Tim Mallalieu, PM of LINQ to SQL and LINQ to Entities, recently announced:
“…as of .NET 4.0 the Entity Framework will be our recommended data access solution for LINQ to relational scenarios.”
Tim later tried to clarify the announcement in a carefully worded post:
“We will continue make some investments in LINQ to SQL based on customer feedback.”
Although Microsoft may not remove LINQ to SQL from the framework class library just yet, they do appear to be treating LINQ to SQL as an experiment that escaped from the lab – something to minimize until it’s erased from our memories. Many consider the decision inevitable, as the ADO.NET Entity Framework is considered the crowning achievement in Microsoft’s long quest to build a deep abstraction over relational databases.
On the surface the reasoning is sound. The technologies are both solutions in the same problem space, and have overlapping features. Both frameworks use metadata to map relational data to objects, and both implement change tracking, identity maps, and a unit of work class. Each framework also has distinguishing features, however. For instance, LINQ to SQL supports POCOs and implicit lazy loading, while the Entity Framework delivers support for multiple database providers and sophisticated mapping strategies.
The belief is that merging the distinguishing features of LINQ to SQL into the Entity Framework will produce a piece of software that makes everyone happy – but I’m not so sure.
On the surface, conservative governments and liberal governments are both solutions in the same problem space - governance. Both will implement a chief of staff and a head of state, but the implementation details don’t matter. It’s the philosophical differences between conservatives and liberals that determines the quality of life for the individual citizens of the government … and that’s as far as this analogy will go.
LINQ to SQL and the Entity Framework promote fundamentally different philosophies.
LINQ to SQL is geared for thinking about objects. There is an “I’ll make this easy for you” feeling you get from the technology with its flexibility (such as mapping with XML or attributes) , and escape hatches (such as ExecuteQuery<T>). The simplicity surrounding LINQ to SQL makes many people think of the technology as a toy, or only suitable for RAD prototyping. The truth is that LINQ to SQL just wants to give you objects and let you go about your business.

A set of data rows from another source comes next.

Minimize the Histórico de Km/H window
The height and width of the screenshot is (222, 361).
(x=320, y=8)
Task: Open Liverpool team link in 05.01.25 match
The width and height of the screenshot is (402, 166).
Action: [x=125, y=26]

The Entity Framework is geared for thinking about data.The crown jewel of the framework is the theoretically grounded Entity Data Model. The Entity Framework’s intent is to promote the EDM as the canonical, consumable data model both inside an application (via technologies like LINQ to Entities, Entity SQL, and ASP.NET Dynamic Data) and outside an application (via technologies like ADO.NET Data Services). The Entity Framework wants the data model to be pervasive.

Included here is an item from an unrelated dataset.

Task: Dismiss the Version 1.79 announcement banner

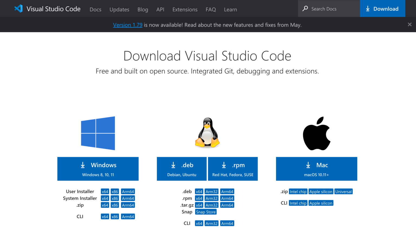Action: 410,24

Some developers like objects, and some developers like data. I think it’s impossible for the Entity Framework to make both types of developers happy 100% of the time. Personally, I prefer the design of LINQ to SQL despite some obvious deficiencies. The Entity Framework wanted to distinguish itself from similar frameworks produced by OSS projects and third party companies, but in doing so I think they missed the key reasons that developers turn to these technologies in the first place. Version 2.0 promises to deliver some of these features, including the ability to do model first development instead of schema first development, but I’m still not convinced that the Entity Framework can ever refactor itself to deliver the simplicity, usability, and philosophy of LINQ to SQL.
There are many suggestions floating around on what to do with LINQ to SQL. David Hayden and Steve Streeting both suggest an open source approach, while Ian Cooper suggests a successor to both EF and L2S.
Here is another idea…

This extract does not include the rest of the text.